## SEITENTEXT
####################
Zulieferfirmen im Corona-Teillockdown: Die Vergessenen?
Hotels, Bars und Restaurants müssen schließen, sie bekommen finanzielle Hilfe. Aber auch Taxiunternehmen, Wäschereien und Putzfirmen leiden.
Bei der Bundespressekonferenz am vergangenen Donnerstag stellten Bundeswirtschaftsminister Peter Altmaier (CDU) sowie Bundesfinanzminister Olaf Scholz (SPD) zwar Wirtschaftshilfen vor, die betroffene Unternehmen schnell und unbürokratisch entlasten sollen.
Doch damit sind vor allem Hotels, Bars, Gaststätten und Veranstaltungsorte gemeint – all jene Betriebe also, die zur Umsetzung der neuen Coronamaßnahmen schließen müssen. Sie sollen 75 Prozent des Umsatzes vom November 2019 als Entschädigung bekommen, um damit die laufenden Fixkosten weiterhin abdecken zu können.
####################
## BEREITGESTELLTE DATEN

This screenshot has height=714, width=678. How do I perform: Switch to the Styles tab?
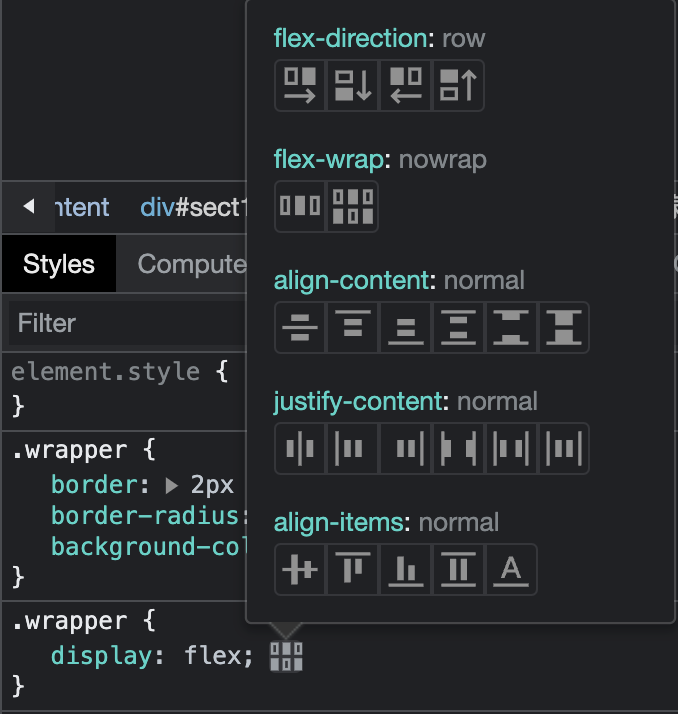click(x=59, y=264)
####################
## AUFGABENSTELLUNG
Entnimm dem Text über Zulieferfirmen im Corona-Teillockdown den wörtlichen Abschnitt, der mit "Zulieferfirmen im Corona-Teillockdown: Die" beginnt und sich bis einschließlich "abdecken zu können." erstreckt.

## AUSGABE
Zulieferfirmen im Corona-Teillockdown: Die Vergessenen?
Hotels, Bars und Restaurants müssen schließen, sie bekommen finanzielle Hilfe. Aber auch Taxiunternehmen, Wäschereien und Putzfirmen leiden.
Bei der Bundespressekonferenz am vergangenen Donnerstag stellten Bundeswirtschaftsminister Peter Altmaier (CDU) sowie Bundesfinanzminister Olaf Scholz (SPD) zwar Wirtschaftshilfen vor, die betroffene Unternehmen schnell und unbürokratisch entlasten sollen.
Doch damit sind vor allem Hotels, Bars, Gaststätten und Veranstaltungsorte gemeint – all jene Betriebe also, die zur Umsetzung der neuen Coronamaßnahmen schließen müssen. Sie sollen 75 Prozent des Umsatzes vom November 2019 als Entschädigung bekommen, um damit die laufenden Fixkosten weiterhin abdecken zu können.